Griechenland sucht liquide Mittel bei eigenen Botschaften und Konsulaten

Griechenlandkrise-


Griechenlands Regierung entdeckte in ihren Botschaften und Konsulaten weitere Restposten für dringend benötigte Liquidität. Athen forderte die Landesvertretungen zur Rücküberweisung zur Verfügung stehender Gelder auf. Am Freitag gab es ohnehin Verzögerungen bei der Auszahlung von Gehältern und Renten.

Geldkassette

Jeder einzelne Euro zählt. Athen ruft Gelder von eigenen Landesvertretungen ab

Jeder Restposten Geld zählt – Athen schürft bei eigenen Botschaften

Die Gehälter und Renten sind in Griechenland noch rechtzeitig am Freitag ausgezahlt worden, allerdings mit einer erheblichen Verzögerung für die Mitarbeiter bei „OPEKEPE“, die Regierungsabteilung für die Auszahlung von Agrarsubventionen. Griechenlands Finanzministerium begründete die Auszahlung erst am Freitagabend aufgrund einer technischen Panne, wie Ekathimerini berichtete. Doch die eingeleiteten Maßnahmen der griechischen Regierung, um noch aus allen möglichen „Himmelsrichtungen“ irgendwie Geld zu beschaffen, lässt auf eine Beinahe-Pleite schließen.
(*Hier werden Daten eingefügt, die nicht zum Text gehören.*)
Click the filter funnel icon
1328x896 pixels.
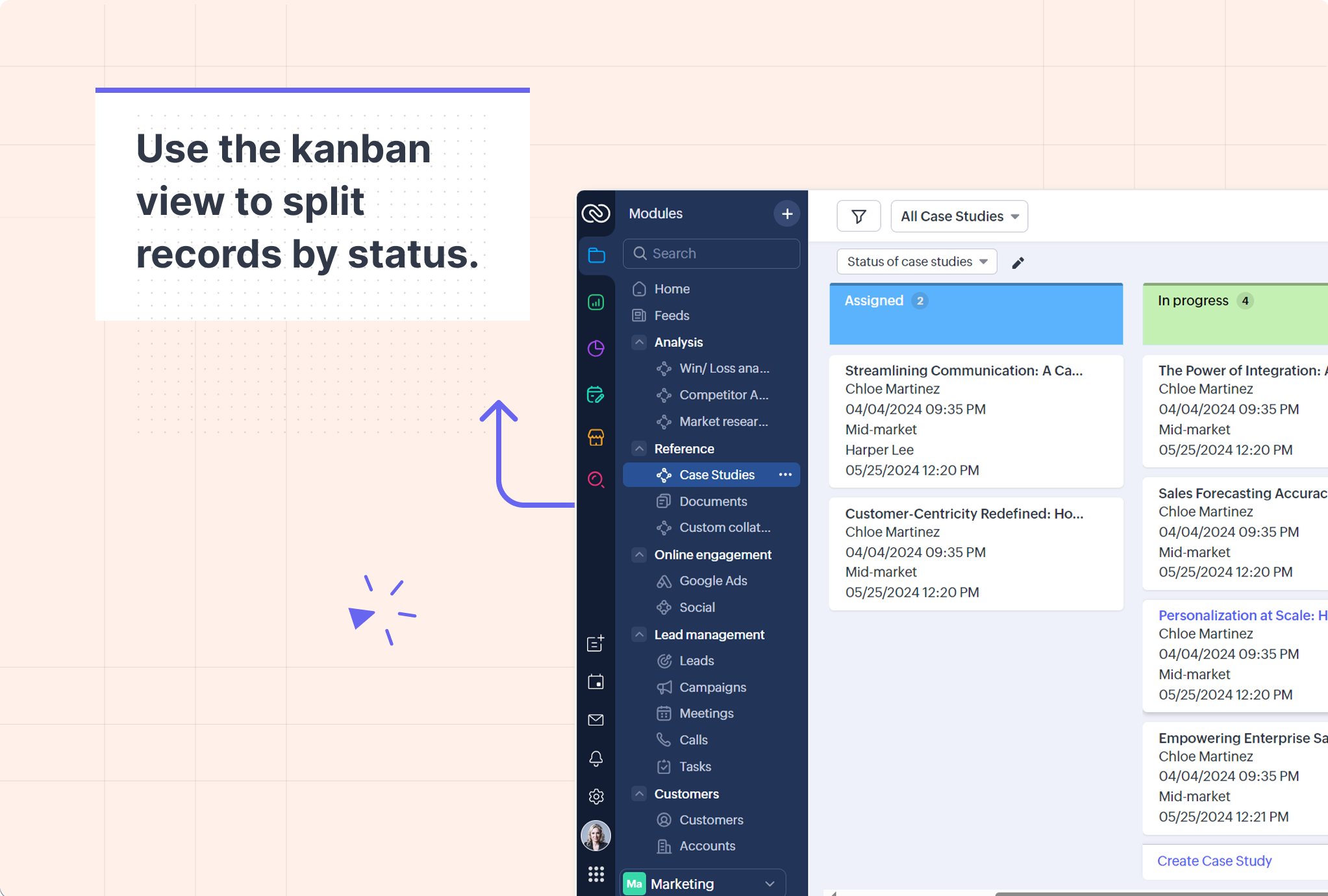(858, 216)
Das Außenministerium ordnete am Freitag sämtliche griechischen Botschaften und Konsulate an, jegliche überschüssige Einnahmen an Athen zurück zu überweisen. Ein bisher beispielloses Vorgehen, nachdem bereits die lokalen Regierungsstellen des Landes zur Überweisung sämtlicher Barbestände an die Zentralbank aufgefordert wurden.